Письменное задание 1:
Как короче изложить абзац фрагмента текста, начинающийся словами «В этом нет ничего особенно странного», сохранив его главные факты?

=== Фрагмент текста ===

Это была наивная попытка — я быстро это поняла и замяла разговор. И, к стыду своему, скажу, что с тех пор я стараюсь избегать и таких людей, и подобных тем.
Послание Папы Римского Франциска "Радость любви" вернула меня к тому давнему разговору. Потому что в нем как раз те слова и аргументы, которых мне не хватило. Ни во время разговора, ни после него, когда я мучительно думала над тем, почему же меня так и не услышали.
Этот 250-страничный документ, по всей видимости, стал для Папы Франциска настоящим испытанием. В нем он должен был сказать то, что считал нужным, но при этом так, чтобы консерваторы не смогли придраться к тому, что он не учел критики и пожеланий Синода епископов. Того самого, на котором епископы, подозревая папу в либерализме, покушении на доктрину и прочих страшных вещах, так и норовили устроить скандал погромче.
Надо сказать, что Папа Франциск нашел изящный способ выйти из-под критики и консервативных "цепных псов доктрины", и ультралибералов, ожидавших коренного пересмотра доктрин. Для обеих сторон этого условного диалога "сократить разрыв между доктриной и реальностью" — это значит пойти на уступки реальности. Этого ультраконсерваторы допустить не могут, потому что это означает уступить греху, а ультралибералы не соглашаются со словом "грех". Надо сказать, что позиции консерваторов весьма сильны, — они укреплялись в течение почти полувека, трех понтификатов. За это время "либеральные" веяния Второго Ватиканского собора были отчасти обезврежены, отчасти пересмотрены и приняты с оговорками. А отчасти — просто забыты.
В этом нет ничего особенно странного, тем более злонамеренного. Церковь не может меняться быстро — она связана доктриной, с одной стороны, и специфической корпоративностью — с другой. Масса нюансов, которые теперь стали едва ли не частью доктрины, вроде целибата, например, это нюансы корпоративной культуры. Так же, как присущая не только католической церкви мезогиния, которая тоже представляется частью доктрины. Либералов можно понять: они не столько подвергают сомнению доктрину, в чем их обычно обвиняют консерваторы, сколько пытаются отделить от доктрины то, что привнесено в нее церковной корпорацией, имеющей эксклюзивное право на толкование Священного Писания.
Можно понять и консерваторов, рассматривающих церковь как хранителя доктрины, а в светском измерении — условного эталона моральной нормы. Эталоны должны сохраняться в неприкосновенности, под стеклянным колпаком, где сохраняется температура 20 градусов Цельсия и давление ровно в одну атмосферу. Любые манипуляции с эталонном могут привести к изменению его эталонных свойств и качеств. А потому — руки прочь, не трогайте доктрину.

===

Письменное задание 2:
Можете ли вы дать в виде нумерованного списка ту часть перечня, что начинается со строки, содержащей «You are a computer-use agent. Viewport: 294px», и идёт до самого конца перечня, включая обе границы и опустив пустые строки?

=== Предоставленный перечень ===

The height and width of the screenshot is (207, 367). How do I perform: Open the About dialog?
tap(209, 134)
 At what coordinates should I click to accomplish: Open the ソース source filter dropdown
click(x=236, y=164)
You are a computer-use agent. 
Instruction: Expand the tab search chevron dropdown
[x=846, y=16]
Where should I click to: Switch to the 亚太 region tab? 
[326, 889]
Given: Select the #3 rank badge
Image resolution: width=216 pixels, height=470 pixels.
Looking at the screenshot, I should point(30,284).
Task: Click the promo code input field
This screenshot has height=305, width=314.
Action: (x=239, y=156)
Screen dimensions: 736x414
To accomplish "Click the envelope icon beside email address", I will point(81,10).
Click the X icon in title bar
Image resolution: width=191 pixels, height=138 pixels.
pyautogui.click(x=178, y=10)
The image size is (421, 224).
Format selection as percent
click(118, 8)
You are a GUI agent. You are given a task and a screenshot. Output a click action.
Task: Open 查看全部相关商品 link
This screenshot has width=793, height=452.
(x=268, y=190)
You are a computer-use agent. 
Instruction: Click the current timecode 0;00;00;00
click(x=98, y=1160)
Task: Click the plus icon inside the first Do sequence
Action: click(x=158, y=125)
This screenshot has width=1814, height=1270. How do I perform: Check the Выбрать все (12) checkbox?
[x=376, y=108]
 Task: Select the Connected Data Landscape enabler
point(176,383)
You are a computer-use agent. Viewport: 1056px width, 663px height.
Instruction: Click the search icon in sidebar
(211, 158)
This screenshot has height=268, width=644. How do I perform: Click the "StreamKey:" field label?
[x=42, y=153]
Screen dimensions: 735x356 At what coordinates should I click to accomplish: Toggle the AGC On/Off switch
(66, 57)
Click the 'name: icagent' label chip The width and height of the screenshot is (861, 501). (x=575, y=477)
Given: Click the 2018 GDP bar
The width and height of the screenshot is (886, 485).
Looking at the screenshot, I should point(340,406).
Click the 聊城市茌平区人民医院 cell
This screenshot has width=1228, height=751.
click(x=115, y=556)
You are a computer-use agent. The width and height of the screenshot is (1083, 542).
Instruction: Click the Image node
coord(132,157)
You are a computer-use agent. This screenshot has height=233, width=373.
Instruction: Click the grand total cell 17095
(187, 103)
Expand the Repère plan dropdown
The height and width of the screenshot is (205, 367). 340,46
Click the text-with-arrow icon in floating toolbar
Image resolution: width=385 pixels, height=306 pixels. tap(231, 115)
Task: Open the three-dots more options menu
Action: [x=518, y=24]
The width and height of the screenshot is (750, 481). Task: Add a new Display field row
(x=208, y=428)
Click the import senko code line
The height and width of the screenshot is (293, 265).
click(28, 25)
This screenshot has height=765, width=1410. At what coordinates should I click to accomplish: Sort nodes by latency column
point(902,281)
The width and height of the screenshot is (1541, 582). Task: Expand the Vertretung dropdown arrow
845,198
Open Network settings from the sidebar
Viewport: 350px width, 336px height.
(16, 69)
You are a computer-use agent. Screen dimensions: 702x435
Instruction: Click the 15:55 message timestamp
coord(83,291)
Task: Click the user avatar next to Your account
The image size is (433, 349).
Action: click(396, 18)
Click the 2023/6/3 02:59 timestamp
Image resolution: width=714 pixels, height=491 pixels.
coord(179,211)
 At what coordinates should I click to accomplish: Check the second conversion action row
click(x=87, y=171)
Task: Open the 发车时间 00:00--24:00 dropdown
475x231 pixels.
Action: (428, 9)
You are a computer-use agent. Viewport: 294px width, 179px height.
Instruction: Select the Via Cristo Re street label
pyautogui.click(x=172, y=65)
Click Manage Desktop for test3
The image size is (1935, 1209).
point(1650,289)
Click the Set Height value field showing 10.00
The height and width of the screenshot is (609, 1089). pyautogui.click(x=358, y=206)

===

Ответ 1:
В этом нет ничего странного или злонамеренного: церковь не может меняться быстро, потому что её сдерживают доктрина и особая корпоративность. Многие нюансы, ставшие почти частью доктрины, на деле относятся к корпоративной культуре. Это, например, целибат, а также мезогиния, присущая не только католической церкви. Либералы не столько сомневаются в доктрине, в чём их упрекают консерваторы, сколько стремятся отделить от неё то, что привнесла церковная корпорация. Эта корпорация обладает эксклюзивным правом толковать Священное Писание.

Ответ 2:
1. You are a computer-use agent. Viewport: 294px width, 179px height.
2. Instruction: Select the Via Cristo Re street label
3. pyautogui.click(x=172, y=65)
4. Click Manage Desktop for test3
5. The image size is (1935, 1209).
6. point(1650,289)
7. Click the Set Height value field showing 10.00
8. The height and width of the screenshot is (609, 1089). pyautogui.click(x=358, y=206)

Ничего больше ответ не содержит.